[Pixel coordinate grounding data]
....
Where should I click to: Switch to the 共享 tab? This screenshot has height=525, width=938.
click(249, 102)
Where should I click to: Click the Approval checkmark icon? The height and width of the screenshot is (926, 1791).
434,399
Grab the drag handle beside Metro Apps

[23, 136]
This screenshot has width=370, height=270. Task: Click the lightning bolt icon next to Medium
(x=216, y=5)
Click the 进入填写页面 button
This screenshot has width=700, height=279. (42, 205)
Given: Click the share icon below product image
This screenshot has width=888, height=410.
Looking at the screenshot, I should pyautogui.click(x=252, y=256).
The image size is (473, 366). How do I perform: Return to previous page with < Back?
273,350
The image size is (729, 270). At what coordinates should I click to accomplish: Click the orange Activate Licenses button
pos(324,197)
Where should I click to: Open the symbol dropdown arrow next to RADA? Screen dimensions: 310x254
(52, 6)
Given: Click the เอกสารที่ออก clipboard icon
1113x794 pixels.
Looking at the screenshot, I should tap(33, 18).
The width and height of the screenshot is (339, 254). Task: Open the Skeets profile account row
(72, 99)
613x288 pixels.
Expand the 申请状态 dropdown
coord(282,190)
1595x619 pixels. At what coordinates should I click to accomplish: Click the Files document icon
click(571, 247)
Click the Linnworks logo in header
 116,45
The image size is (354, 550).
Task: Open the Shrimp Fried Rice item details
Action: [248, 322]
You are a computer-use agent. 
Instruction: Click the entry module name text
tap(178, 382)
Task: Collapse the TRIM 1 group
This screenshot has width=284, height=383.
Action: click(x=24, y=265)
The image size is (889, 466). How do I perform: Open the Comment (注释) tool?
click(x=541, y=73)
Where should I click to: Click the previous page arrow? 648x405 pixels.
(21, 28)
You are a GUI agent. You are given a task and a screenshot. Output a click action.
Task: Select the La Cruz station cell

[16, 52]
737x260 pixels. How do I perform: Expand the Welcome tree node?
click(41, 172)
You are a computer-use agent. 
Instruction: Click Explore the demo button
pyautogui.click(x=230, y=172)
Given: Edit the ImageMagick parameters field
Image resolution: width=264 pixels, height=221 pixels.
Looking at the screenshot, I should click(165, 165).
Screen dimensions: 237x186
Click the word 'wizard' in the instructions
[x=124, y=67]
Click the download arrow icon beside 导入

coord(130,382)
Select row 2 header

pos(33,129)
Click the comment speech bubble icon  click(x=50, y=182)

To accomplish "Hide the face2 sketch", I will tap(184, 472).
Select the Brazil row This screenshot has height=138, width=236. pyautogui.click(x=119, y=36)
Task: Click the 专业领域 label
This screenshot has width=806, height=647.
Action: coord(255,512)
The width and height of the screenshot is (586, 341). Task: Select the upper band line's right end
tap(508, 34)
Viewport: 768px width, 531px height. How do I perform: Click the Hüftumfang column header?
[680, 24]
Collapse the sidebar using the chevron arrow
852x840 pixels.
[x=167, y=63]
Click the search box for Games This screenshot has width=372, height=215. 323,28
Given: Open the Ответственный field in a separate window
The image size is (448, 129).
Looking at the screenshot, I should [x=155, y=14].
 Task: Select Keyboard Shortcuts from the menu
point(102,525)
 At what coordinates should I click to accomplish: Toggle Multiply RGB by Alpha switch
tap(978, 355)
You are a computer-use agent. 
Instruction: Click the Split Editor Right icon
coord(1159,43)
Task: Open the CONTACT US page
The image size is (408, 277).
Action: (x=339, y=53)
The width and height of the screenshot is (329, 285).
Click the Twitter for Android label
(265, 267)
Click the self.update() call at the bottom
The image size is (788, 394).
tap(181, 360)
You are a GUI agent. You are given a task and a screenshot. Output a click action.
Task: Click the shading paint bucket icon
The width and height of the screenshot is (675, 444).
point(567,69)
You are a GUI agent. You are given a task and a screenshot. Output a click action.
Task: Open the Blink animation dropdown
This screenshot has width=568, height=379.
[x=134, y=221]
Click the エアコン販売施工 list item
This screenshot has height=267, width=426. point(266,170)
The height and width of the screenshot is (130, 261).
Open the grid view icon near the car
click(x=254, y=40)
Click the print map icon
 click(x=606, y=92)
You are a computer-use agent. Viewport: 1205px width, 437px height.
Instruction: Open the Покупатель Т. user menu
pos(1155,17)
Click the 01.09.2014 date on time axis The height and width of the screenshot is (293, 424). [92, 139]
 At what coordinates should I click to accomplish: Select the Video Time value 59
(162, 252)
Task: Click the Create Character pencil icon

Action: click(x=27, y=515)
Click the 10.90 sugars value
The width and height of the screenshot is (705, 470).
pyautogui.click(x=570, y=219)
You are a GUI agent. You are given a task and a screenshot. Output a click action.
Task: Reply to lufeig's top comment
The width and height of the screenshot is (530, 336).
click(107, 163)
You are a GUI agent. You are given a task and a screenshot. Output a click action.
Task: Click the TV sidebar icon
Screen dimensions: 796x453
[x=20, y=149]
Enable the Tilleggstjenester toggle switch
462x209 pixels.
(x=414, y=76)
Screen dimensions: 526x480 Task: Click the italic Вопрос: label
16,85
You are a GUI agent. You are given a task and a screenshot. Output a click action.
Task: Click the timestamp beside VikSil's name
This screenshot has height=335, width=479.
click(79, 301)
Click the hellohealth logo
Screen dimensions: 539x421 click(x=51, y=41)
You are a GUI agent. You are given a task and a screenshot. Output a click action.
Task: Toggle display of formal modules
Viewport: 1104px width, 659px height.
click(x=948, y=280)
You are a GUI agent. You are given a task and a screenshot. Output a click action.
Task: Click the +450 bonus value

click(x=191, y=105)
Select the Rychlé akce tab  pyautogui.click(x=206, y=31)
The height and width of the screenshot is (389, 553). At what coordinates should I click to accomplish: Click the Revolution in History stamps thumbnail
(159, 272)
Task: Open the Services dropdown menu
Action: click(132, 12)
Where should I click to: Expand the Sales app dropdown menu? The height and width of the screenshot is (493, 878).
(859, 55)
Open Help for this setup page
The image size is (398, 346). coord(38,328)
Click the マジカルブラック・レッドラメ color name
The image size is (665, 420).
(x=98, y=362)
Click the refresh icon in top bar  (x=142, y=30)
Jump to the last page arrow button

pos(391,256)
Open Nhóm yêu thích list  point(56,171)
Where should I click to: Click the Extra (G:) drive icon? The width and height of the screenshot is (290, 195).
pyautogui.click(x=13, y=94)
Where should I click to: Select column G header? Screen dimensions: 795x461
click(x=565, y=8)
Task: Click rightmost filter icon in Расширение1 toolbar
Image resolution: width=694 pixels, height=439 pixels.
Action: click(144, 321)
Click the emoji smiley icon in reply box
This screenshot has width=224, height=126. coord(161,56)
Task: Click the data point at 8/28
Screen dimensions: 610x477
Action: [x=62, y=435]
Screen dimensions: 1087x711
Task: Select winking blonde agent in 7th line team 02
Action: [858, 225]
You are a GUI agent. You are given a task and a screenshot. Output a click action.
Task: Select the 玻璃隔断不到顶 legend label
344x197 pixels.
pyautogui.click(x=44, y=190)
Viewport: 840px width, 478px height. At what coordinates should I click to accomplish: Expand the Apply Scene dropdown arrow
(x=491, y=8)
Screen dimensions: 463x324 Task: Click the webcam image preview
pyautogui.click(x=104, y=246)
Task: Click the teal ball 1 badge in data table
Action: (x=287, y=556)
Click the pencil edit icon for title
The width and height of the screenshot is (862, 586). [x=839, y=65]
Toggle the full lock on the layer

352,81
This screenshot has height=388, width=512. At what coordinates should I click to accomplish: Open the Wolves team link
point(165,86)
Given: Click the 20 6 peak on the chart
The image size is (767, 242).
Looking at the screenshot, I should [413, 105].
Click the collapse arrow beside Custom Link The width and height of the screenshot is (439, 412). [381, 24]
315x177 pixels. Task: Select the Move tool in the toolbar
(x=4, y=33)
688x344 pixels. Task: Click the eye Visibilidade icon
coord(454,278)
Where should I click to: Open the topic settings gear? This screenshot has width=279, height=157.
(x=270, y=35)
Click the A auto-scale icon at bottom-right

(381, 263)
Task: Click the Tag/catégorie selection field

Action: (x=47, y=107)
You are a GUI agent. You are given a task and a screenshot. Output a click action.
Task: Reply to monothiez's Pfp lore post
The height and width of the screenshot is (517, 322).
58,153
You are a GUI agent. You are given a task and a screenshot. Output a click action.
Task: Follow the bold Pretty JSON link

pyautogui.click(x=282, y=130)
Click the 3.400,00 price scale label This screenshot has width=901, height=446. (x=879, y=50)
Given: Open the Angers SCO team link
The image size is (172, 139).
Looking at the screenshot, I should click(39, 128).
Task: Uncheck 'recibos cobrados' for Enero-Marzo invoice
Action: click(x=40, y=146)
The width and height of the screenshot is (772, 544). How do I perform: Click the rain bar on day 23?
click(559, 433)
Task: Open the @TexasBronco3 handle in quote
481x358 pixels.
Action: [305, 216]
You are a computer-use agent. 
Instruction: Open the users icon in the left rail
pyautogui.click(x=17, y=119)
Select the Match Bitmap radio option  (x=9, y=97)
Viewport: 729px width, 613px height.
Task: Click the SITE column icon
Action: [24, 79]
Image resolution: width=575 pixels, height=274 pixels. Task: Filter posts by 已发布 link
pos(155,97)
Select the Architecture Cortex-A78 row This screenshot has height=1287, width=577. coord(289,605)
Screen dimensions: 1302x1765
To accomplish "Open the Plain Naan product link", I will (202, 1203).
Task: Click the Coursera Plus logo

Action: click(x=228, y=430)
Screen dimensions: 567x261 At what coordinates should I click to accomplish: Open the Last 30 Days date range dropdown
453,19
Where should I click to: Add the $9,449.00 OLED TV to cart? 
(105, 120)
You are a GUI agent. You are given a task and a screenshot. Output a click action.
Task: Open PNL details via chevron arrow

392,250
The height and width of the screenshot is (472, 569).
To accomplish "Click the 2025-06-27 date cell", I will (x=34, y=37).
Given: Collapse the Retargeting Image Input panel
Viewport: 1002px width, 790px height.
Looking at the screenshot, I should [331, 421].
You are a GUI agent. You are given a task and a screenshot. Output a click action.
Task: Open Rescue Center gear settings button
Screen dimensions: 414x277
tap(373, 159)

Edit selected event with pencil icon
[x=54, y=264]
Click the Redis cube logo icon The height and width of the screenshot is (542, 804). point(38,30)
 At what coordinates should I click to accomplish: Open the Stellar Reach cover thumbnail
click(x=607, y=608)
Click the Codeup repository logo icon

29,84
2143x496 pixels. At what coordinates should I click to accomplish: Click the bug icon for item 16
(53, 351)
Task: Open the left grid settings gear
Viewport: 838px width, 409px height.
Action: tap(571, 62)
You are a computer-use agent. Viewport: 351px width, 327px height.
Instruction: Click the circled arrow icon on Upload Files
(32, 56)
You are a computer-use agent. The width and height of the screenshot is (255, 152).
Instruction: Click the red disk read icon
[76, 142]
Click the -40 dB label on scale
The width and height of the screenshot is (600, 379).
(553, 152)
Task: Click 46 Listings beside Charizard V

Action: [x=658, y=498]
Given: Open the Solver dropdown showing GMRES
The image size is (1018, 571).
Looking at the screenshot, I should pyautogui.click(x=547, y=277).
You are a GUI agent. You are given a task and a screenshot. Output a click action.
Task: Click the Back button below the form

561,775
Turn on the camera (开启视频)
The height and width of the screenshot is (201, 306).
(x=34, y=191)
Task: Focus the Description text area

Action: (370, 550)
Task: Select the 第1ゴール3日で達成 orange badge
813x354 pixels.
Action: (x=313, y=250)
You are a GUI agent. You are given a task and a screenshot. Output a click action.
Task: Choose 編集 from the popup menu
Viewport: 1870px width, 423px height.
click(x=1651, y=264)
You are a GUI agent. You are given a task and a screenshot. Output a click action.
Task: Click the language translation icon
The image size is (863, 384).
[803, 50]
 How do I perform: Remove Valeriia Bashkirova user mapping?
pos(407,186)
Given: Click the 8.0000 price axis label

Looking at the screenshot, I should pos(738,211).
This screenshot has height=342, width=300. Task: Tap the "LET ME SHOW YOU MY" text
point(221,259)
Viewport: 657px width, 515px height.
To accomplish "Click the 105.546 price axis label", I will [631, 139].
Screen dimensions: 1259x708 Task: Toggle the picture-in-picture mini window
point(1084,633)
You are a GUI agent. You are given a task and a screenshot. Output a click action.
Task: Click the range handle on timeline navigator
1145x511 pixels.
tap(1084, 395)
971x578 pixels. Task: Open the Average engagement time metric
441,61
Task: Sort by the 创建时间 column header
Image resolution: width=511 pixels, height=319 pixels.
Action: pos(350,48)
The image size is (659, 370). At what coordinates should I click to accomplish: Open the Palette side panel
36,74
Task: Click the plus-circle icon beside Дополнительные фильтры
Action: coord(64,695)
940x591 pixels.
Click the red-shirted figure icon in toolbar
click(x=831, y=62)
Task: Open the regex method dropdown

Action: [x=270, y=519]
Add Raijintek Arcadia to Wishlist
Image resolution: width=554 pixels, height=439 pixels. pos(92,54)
....
Filter the records for lines holding the string "will". Copy each one.

To accomplish "Hide the face2 sketch", I will tap(184, 472).
To accomplish "Open the Plain Naan product link", I will (202, 1203).
To accomplish "Click the 2025-06-27 date cell", I will (x=34, y=37).
To accomplish "Click the 105.546 price axis label", I will [631, 139].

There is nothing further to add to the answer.